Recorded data
* * *

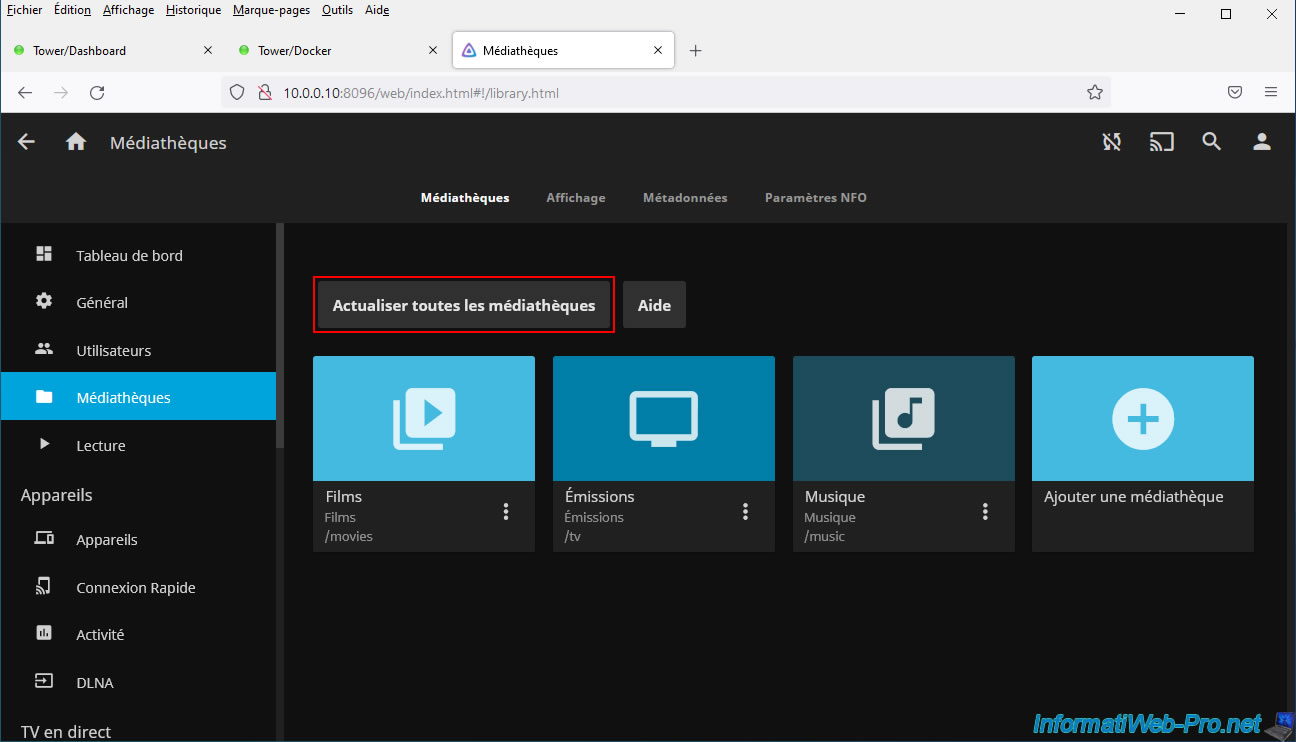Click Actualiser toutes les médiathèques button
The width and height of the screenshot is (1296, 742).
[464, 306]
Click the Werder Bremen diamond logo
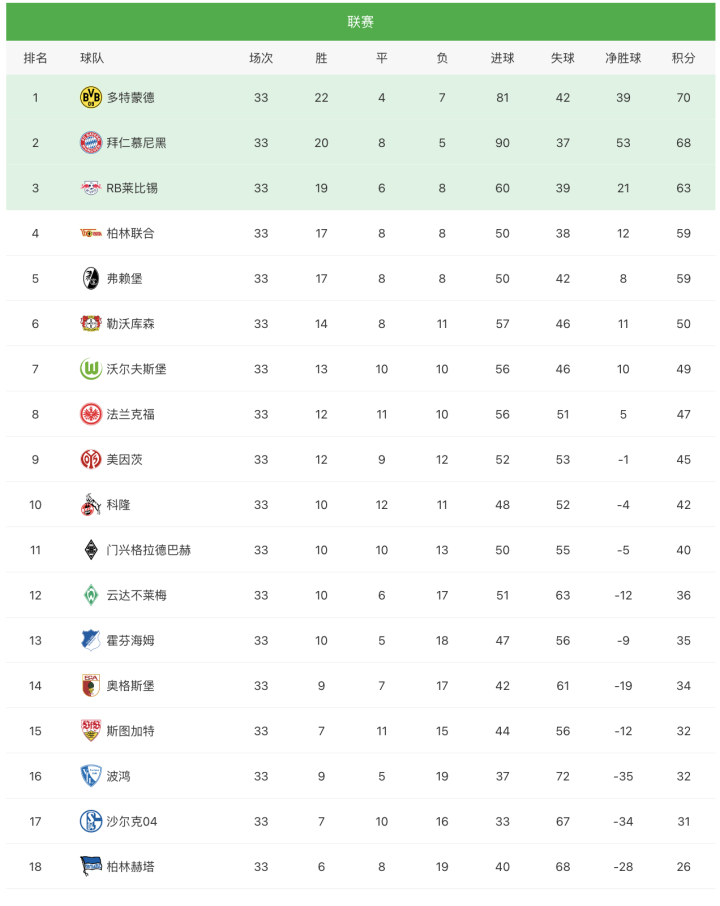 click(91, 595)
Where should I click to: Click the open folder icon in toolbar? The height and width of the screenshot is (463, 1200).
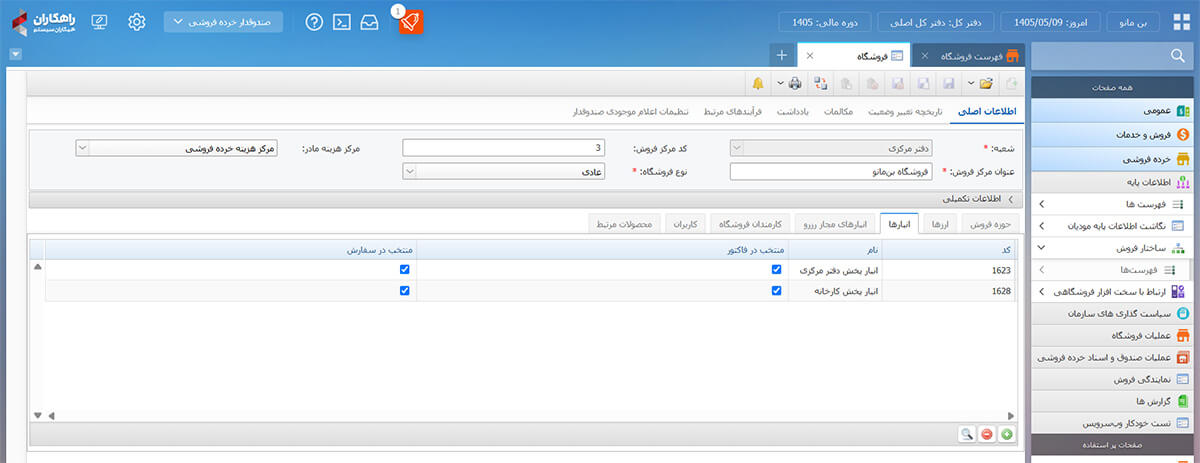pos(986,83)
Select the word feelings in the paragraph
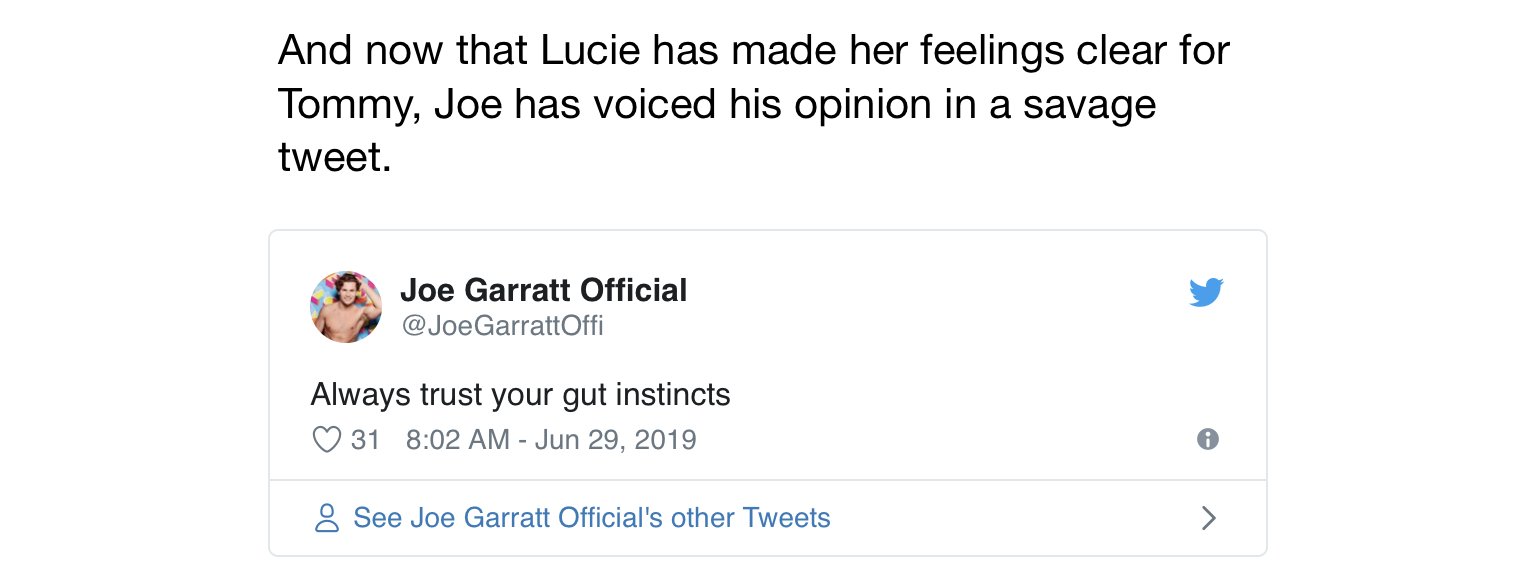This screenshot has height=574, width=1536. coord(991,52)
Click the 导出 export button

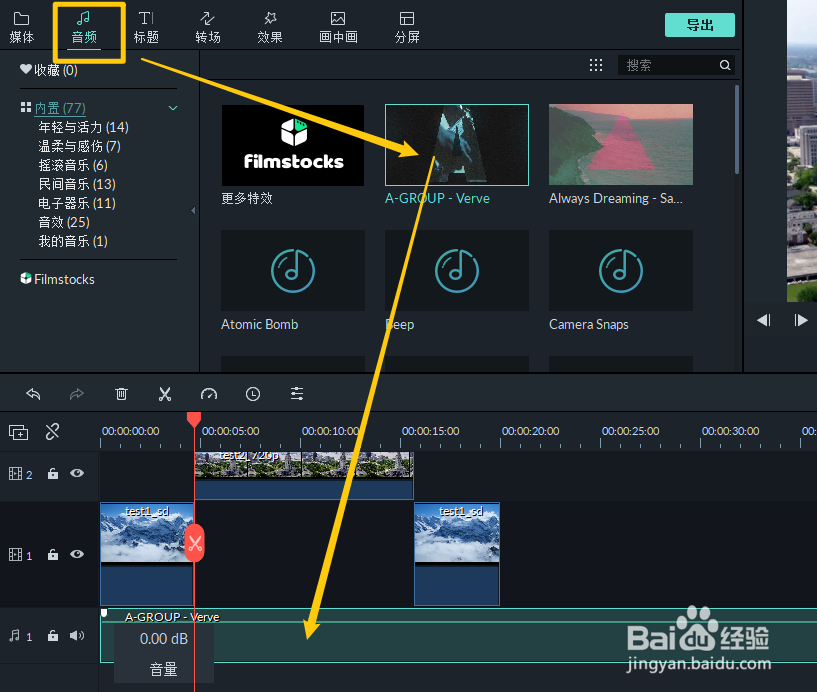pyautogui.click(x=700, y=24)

* * *

#### Task details
The lines to retype begin with the one containing "Where should I" and end with the last line of the records. Reproduce them exactly and omit the pictures.

#### Exercise response
Where should I click to: Click the open folder icon in toolbar? The height and width of the screenshot is (463, 1200).
pos(986,83)
Select the word feelings in the paragraph
This screenshot has height=574, width=1536. coord(991,52)
Click the 导出 export button

pyautogui.click(x=700, y=24)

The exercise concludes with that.